Source document:
This gets over one of the great principles of procrastination: the inertia of it; an object at rest tends to stay at rest and an object in motion tends to stay in motion.  When I start at a book a few times, each time I don't get past the current page sets up more resistance to ever getting off that page.  It  emphatically does not help that I have good reasons to read the book.  Thoreau is to American Nature Writing as Socrates is to Western Philosophy; you may disagree, but you must answer to him.  It is embarrassing that I have not read Walden.  Embarrassing!  If that is not enough, one of the only people who actually reads this blog, the best man at my wedding, is a big fan of the book, so I should read it.  But still, each time you abandon a step of a project, even if it is the first step -- read page 1 -- you will encounter more psychic resistance the next time you try again.

I even know what my problem with the first page of Walden has always been: it just comes off sanctimonious.  When reading it, I kept having the intrusion of all the criticisms of Thoreau I have heard from people who may or may not have read him, but need to let people know he didn't rough it as much as he claimed.

So I skipped that page and ran into a charming mediation on heat, life and how much shelter and clothes we really need.  I fell in love with this passage and have no doubt I'll be able to enjoy Walden and make Thoreau a friend of mine.

I may be able to formulate this into an anti-procrastination principal for reading a classic: try skipping ahead.  A book is usually deemed a classic for a reason, so give it more than one chance to show you its value.

Also, remember if you are reading for yourself (and there is really no other good reason for someone past school to be reading) then feel free to skim portions, or skip portions, of books, yes, even classics.  So once you realize a book is worth your time, and you find something you like -- which in my case is the philosophical "digressions" -- skip things you are not interested in -- which in my case is most physical descriptions; I can see things in the real world, after all.

Update:

Thoreau in less than a year has grown to be one of my favorite authors.  I have plans to read everything he wrote, including looking into purchasing a copy of his journals.

This just goes to show that you, fair reader, you may very well be procrastinating on something that might turn out profoundly changing your life.  I clearly was.

Monday, February 9, 2015

Better Backgammon

To any novice level player who wants to improve their game, I recommend  the positions from the book Better Backgammon by Tim Holland.  I finished them in a binge one night.  Then I reviewed the night after, and then took a week off backgammon.  This gave me spaced repetition on the concepts, and the week break allowed me to work on other things at a time that backgammon fever had wrecked my capacity to get things done.

I looked at them a week later, and here I am months later, giving the positions another look.  They really helped me to have GNU backgammon criticize my play less, or other words, you know, to play better backgammon.

Directions:
#1 Which book does the blog excerpt recommend to novice backgammon players who want to improve?
#2 Write the next few sentences of the blog excerpt, picking up after its final sentence about playing better backgammon.
The items are not needed for the work on the blog excerpt.

Supplied information:
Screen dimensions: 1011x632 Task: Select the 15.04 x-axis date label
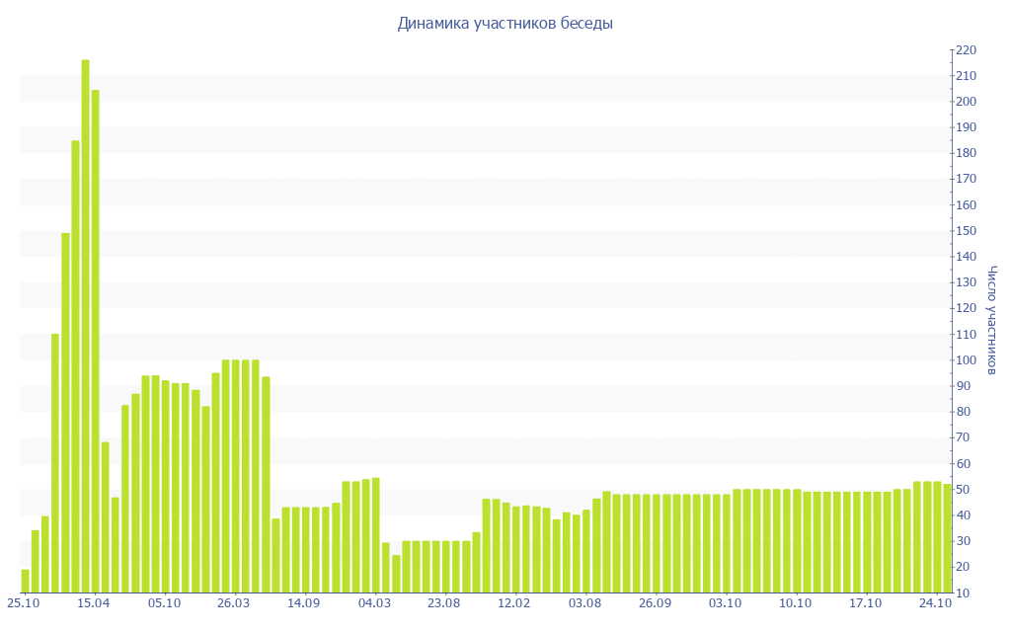[x=94, y=603]
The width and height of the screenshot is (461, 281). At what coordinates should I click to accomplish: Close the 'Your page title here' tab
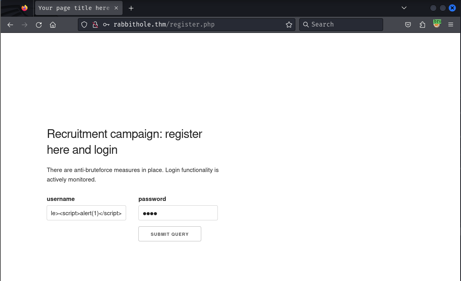coord(116,8)
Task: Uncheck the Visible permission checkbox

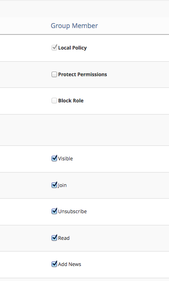Action: point(54,159)
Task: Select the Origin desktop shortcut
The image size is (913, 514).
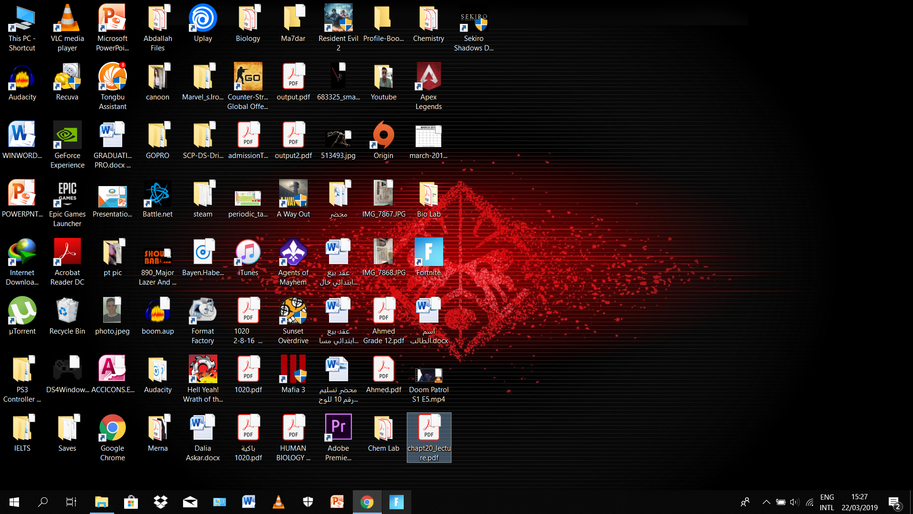Action: coord(383,136)
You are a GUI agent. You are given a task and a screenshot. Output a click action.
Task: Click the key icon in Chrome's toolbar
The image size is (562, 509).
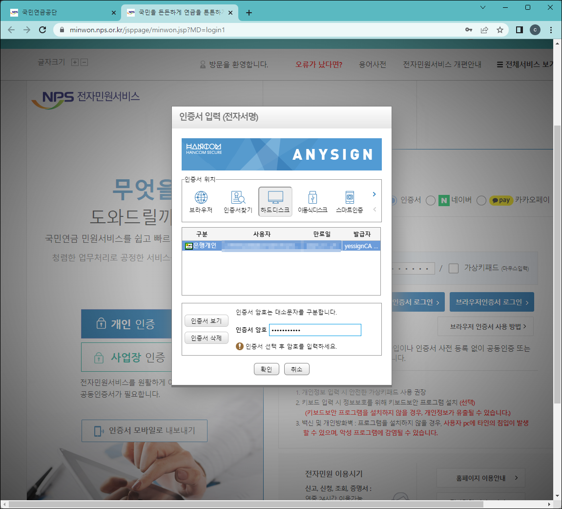point(468,30)
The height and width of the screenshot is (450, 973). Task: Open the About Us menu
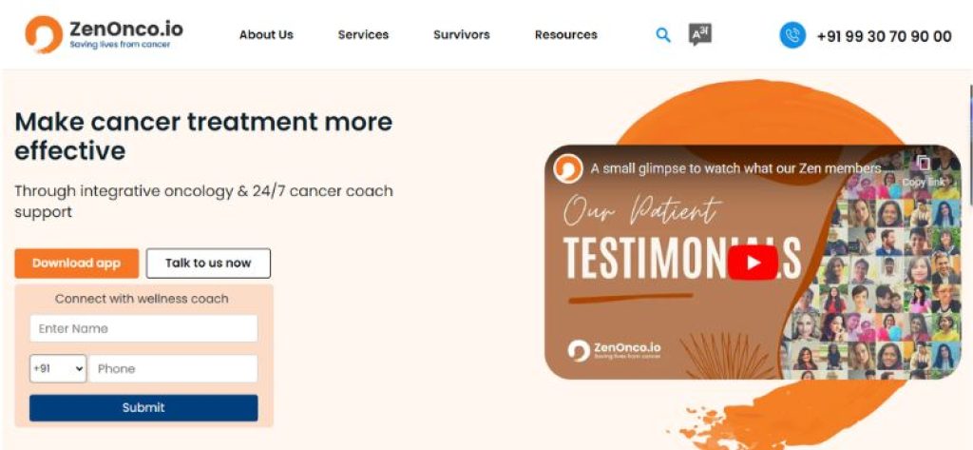[x=266, y=35]
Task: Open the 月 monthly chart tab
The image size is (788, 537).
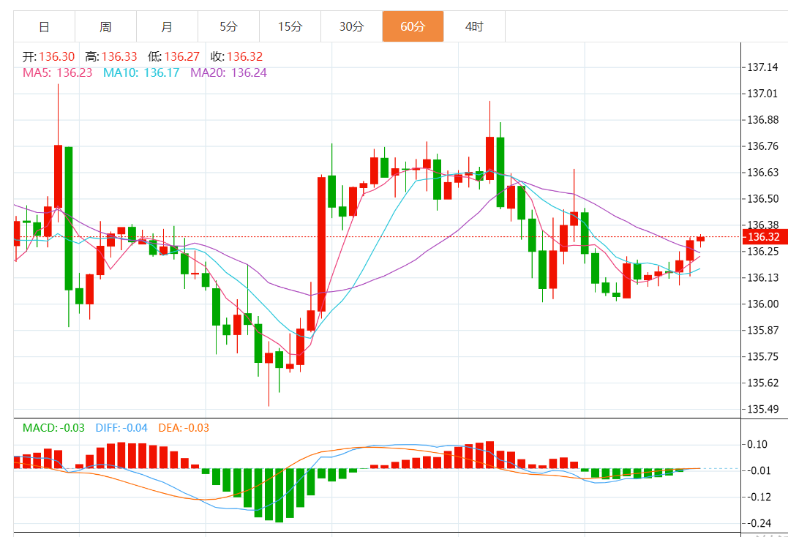Action: pos(167,27)
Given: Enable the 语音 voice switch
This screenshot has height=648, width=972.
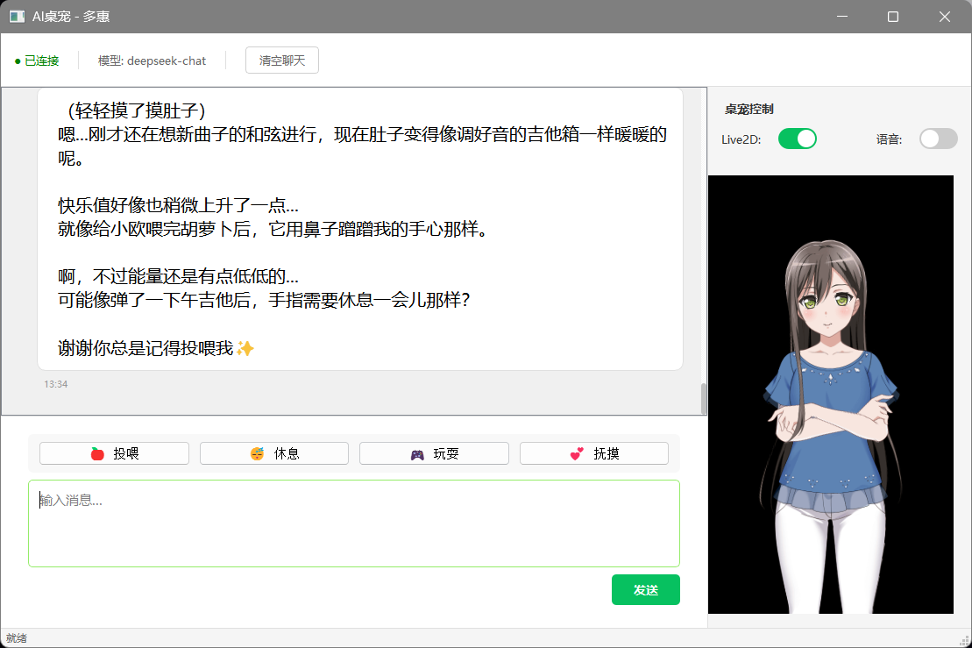Looking at the screenshot, I should click(938, 139).
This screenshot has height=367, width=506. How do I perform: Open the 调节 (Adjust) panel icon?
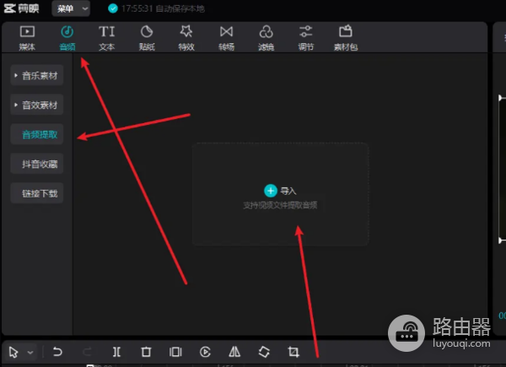tap(306, 37)
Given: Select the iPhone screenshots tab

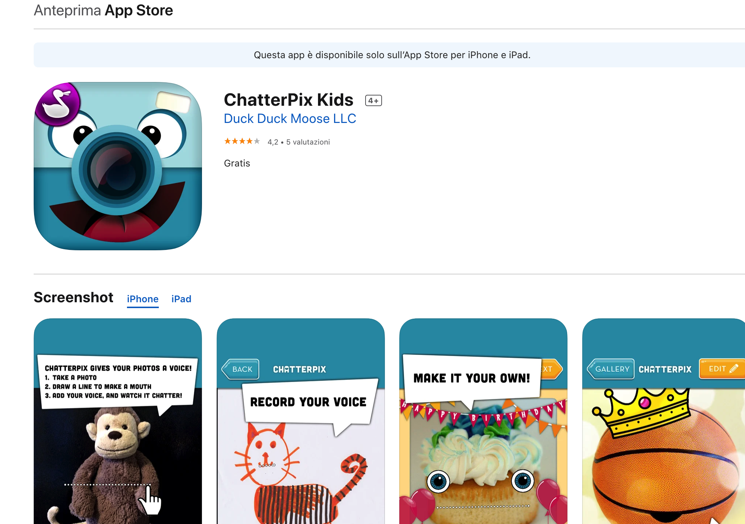Looking at the screenshot, I should pyautogui.click(x=143, y=299).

Expected answers:
#1 Better Backgammon by Tim Holland.

#2
Next goal (probably) 100 push-ups in a set

These last 3 weeks all have had a tournament, so I haven't working out.  So now it's time to get back to that, with push ups.  Back to getting a lot of practice through greasing the groove.

I was able to get past the 200 squats goal by learning to control my breathing better. I can't do the same breathing with a push up.  It would seem I just need to actually get stronger.

It seems like this goal and paying off my house, and perhaps an coaching a state champion are in a race to be the next goal I can achieve.

Monday, February 2, 2015

A Potentially Low-Hanging Fruit: a Mobile App

It has recently occurred to me that I have a relatively easy goal on my bucket list  that I have been overlooking: make a mobile app.

The goal was born out of commercials for The Internship which misleadingly cut parts of the movie to make it seem like the two bro/buds had a challenge to make an app by themselves.  That made me think that, yeah, that seemed possible, but, yeah, it sure would seem impressive to an outsider if someone did that.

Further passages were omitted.